When it comes to HIV/AIDS in Sub-Saharan Africa, the numbers are climbing, and march along a gendered path that is impossible to ignore. Women and girls account for 60% of HIV infections and young women are there times more likely to be infected with HIV than men.
But because the most common form of transmission is sexual, because it involves the s word, no one wants to frankly discuss it. While some progress is made, condoms are dished out and the billboards go up that say get tested, stay safe. No one wants to say that the ABC approach is not enough. It needs to go deeper than that. No one wants to bring up why the female condom still costs much more and is less available than the male condom. No one wants to address the haunting stigma that comes when a woman wants to take control of her sexuality. Because bringing this up is hard. Because of labels like: promiscuous, wild, untamed, sinful. Throw in religion and culture and you have a pot of politics that works hard to silence discussion, to tame the ‘wild’, to cleanse the ‘sinful’.

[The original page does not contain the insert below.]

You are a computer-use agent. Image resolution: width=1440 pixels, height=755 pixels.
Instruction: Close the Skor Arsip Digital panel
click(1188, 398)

But you see Pulsewire lets you beat your own drum, lets you unwrap the labels foisted on you and speak from the depths. It this drumming that I choose to respond to.
Last week I read a blogging series on sexuality and stigma. Women came out and told their stories. Stories that involved sex, vulnerability, oppression - the ability to rise and survive. This is the spirit of online communities and Pulsewire that let women tell their story, pen their pain and challenge the labels. I am inspired by the resilient women courageously and unabashedly talking about sex and all that comes with it; working tirelessly to fight the HIV crisis to take control, assert and negotiate - without a label, without the box.